──────── Material supplied

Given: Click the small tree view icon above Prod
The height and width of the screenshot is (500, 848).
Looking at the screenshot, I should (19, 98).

────────────────
──────── Material supplied

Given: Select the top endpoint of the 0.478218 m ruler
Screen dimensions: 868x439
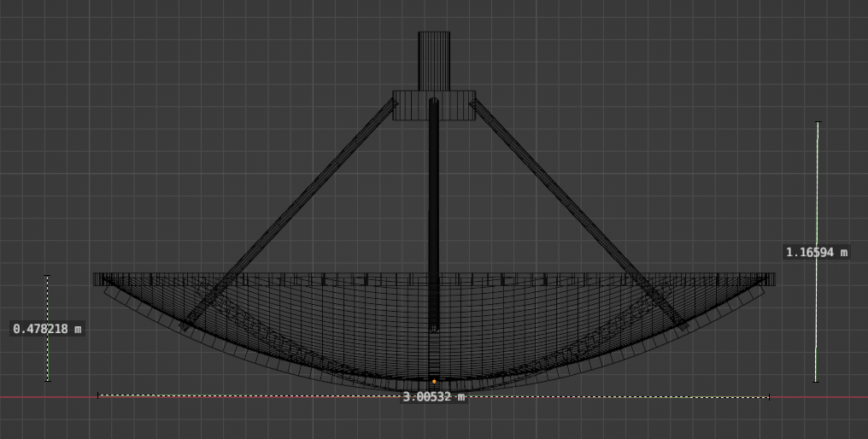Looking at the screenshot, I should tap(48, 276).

────────────────

Requirement: Among the lines above, which contain the word "Given"? Copy every one.

Response box:
Given: Click the small tree view icon above Prod
Given: Select the top endpoint of the 0.478218 m ruler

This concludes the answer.